___ GIVEN RECORDS ___

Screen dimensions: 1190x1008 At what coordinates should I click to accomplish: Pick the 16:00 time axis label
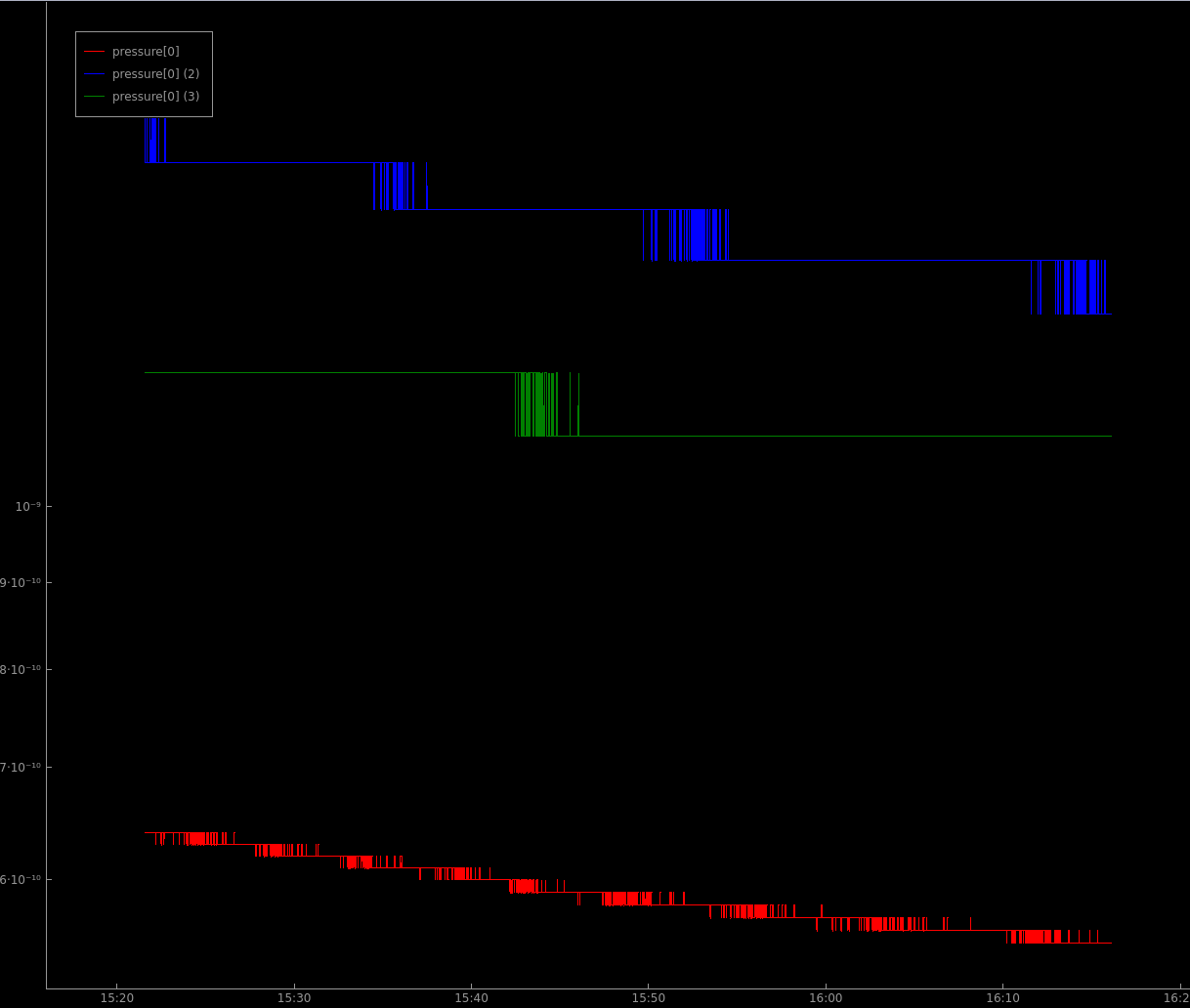pos(826,998)
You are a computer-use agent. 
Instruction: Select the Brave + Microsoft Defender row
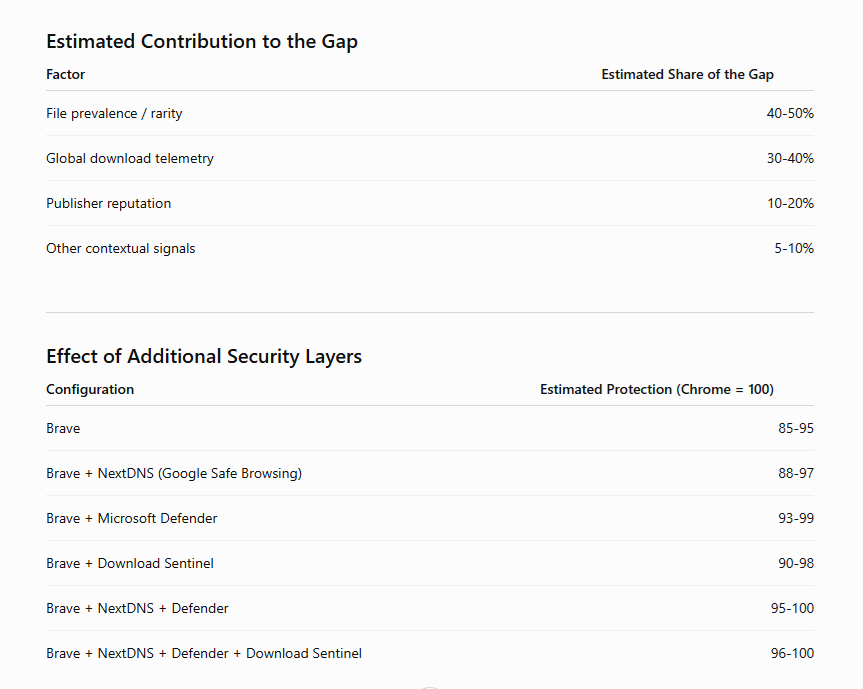(430, 519)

___

PROBLEM DESCRIPTION: Please write the data out again exactly, but do not carry over the pictures.

RESULT OF THIS TASK:
Screen dimensions: 1190x1008 At what coordinates should I click to accomplish: Pick the 16:00 time axis label
pos(826,998)
You are a computer-use agent. 
Instruction: Select the Brave + Microsoft Defender row
(430, 519)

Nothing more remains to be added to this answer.